The education/information (O) routes should be taken forward to the following target groups:
- O1 - physicians, professionals
- O2 - patients
- O3 - interdisciplinary groups (see next point)
- O4 - decision makers (policy, insurers)
- O5 - pharmaceutical companies
- O6 - students, university education
TM-INTERDISCIPLINARY UNIT
For TM patient care, TM science, TM knowledge, TM education and TM communication to work effectively, it is essential that there is a closely coordinated interdisciplinary working relationship between the disciplines that support each other and work closely together. Informaticians are essential in multicentre registry and clinical trial development, biostatisticians in data collection planning, analysis of incoming data (our operational registries currently contain more than 2.6 million records). Clinical research administrators, who assist patient enrolment and upload data, and data quality monitors (data verifiers) are important participants in data management. Today, it is not enough to have large amounts of data, quality is also essential to draw accurate conclusions. Health economists can model and provide accurate data and calculations to support the cost-effectiveness of system operation and interventions. Getting information to the public is also essential to increase prevention, and the communication team will help in this. The Medical Management Expert Group provides the essential background for the design and implementation of registries, meta-analyses and clinical trials. An interdisciplinary centre is needed to carry out TM interdisciplinary tasks, as well as smaller interdisciplinary groups established per university.
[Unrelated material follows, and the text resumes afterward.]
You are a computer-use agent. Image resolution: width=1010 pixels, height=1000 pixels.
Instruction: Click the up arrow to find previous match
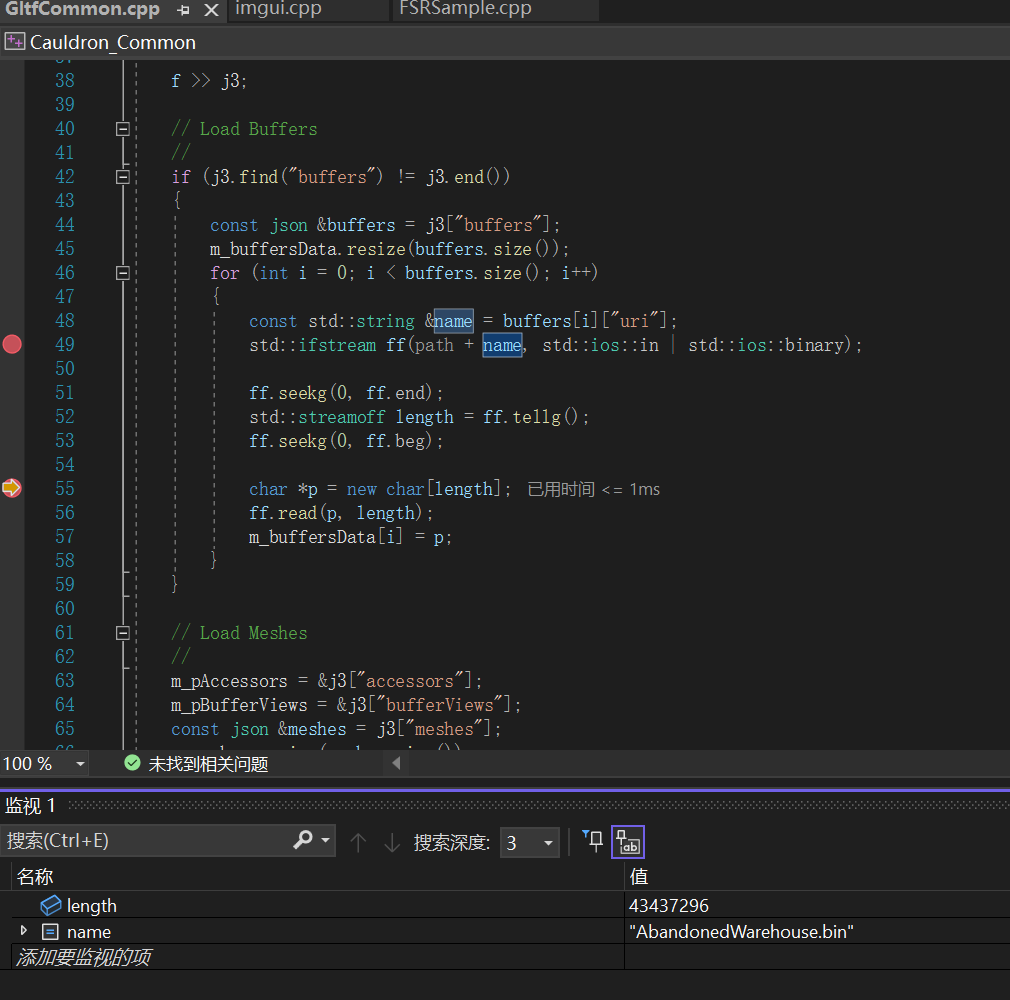(357, 842)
The interdisciplinary group would consist of the following groups.
- I1 - informatics
- I2 - biostatistics
- I3 - physician management
- I4 - data and patient coordination
- I5 - health economics
- I6 - communication
- I7 - event coordination
- I8 - human policy (HR) group
The latter two groups are essential for country development.
Overall, only a combination of these five units can lead to comprehensive and spectacular success in patient care, science and education.